Moreover, measurement in the sputum may be more relevant as it may more accurately reflect the concentration at the infection site. As such, a plasma concentration higher than MIC is not always an indicator of sufficient pulmonary exposure. A sputum concentration higher than MIC may be considered a better achievement of the pharmacokinetic target. Previous studies, designed to investigate the penetration of voriconazole in the lungs, showed opposite results regarding the correlation between plasma and lung concentrations, with higher levels in the latter [13,14,15]. Several hypotheses may explain this difference. First, these studies were based on the measured concentration in ELF, which is a different fluid of the lung. Sputum contains, in addition to ELF, bronchial and tracheal mucus and cellular remains, in which the penetration of voriconazole may be different. Plus, the concentration in ELF is established from bronchoalveolar lavage (BAL), which involves injecting the lung with a significant amount of saline, then the measured concentration of the drug is corrected with the ratio of urea concentration in the BAL compared to the plasma. This method is more likely to present a calculation bias compared to the direct measurement of voriconazole in the sputum, as in our study. Finally, previous studies were performed in non-infected lungs. The local inflammation caused by PA is likely to alter the penetration of the drug, which is one of the reasons why TDM of voriconazole in the sputum may be interesting in clinical practice.

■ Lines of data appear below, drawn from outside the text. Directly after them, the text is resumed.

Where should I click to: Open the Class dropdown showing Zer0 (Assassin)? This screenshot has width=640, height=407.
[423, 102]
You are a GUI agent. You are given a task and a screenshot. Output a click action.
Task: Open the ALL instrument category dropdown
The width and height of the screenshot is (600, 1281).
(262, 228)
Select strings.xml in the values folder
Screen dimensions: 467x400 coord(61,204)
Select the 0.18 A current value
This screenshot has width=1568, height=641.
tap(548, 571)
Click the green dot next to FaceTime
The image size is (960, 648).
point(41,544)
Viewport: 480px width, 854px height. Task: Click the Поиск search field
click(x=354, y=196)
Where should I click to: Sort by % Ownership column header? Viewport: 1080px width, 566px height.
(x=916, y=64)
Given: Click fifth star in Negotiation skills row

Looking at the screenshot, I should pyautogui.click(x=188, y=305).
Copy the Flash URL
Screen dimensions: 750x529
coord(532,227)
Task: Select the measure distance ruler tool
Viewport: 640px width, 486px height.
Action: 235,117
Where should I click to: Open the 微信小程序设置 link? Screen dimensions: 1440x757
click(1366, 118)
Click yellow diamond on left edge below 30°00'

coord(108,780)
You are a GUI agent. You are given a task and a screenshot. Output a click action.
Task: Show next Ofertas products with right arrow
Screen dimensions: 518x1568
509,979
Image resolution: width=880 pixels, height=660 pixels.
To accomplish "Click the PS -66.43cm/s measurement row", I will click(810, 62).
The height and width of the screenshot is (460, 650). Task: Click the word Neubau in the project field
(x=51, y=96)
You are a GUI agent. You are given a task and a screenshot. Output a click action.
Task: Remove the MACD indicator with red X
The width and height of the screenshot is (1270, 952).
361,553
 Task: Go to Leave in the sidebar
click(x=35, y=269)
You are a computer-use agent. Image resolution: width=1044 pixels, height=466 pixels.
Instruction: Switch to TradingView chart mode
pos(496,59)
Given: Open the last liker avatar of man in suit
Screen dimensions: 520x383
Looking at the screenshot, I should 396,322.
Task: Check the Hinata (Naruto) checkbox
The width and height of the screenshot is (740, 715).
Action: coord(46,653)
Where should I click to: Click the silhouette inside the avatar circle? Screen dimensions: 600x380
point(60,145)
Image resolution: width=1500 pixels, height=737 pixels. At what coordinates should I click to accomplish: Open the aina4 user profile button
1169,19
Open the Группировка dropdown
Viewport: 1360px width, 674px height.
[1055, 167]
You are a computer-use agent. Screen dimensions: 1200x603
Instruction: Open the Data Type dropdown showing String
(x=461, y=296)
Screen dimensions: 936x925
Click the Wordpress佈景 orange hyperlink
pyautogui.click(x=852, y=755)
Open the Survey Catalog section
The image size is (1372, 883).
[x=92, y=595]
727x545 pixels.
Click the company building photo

The main limitation of this method was the lack of availability of sputum. However, respiratory disorders usually increase the productivity of coughing and patients are trained to spit regularly for bacteriological testing. In our study, sputum samples were collected during induced coughing by a respiratory physiotherapist. This technique is routinely used in respiratory medicine departments, but still requires training to ensure the good quality of the samples. This training aspect may limit the use of this method as TDM in other settings than respiratory wards or day-clinics.

Another limitation of our study was that we used Bartlett’s criteria to ensure minimal saliva contamination of the sample, which are designed for bacteriological and not pharmacological testing. In the absence of better criteria for pharmacological analysis of sputum, we cannot rule out a role of saliva contamination in affecting the concentration variability. Although the size of our population was quite small, all our patients were in a steady state of treatment for PA with a standard dosing regimen, which ensured the good external validity of our method. However, analyses involving more patients from multiple centres will be needed to confirm our results in the future.

5. Conclusions

In this article, we described an innovative method for the TDM of azole antifungals in outpatients treated for PA. The feasibility was easily demonstrated, as it does not require a different measurement method than in plasma. The value of TDM in sputum compared to plasma still needs to be assessed in larger studies. However, we propose that it may more accurately reflect the exposure of the infection site and it can be performed more easily and independently of the voriconazole administration time. This innovative method of measuring the drug concentration in the sputum has shown promising results for the overall benefit of patients with pulmonary aspergillosis.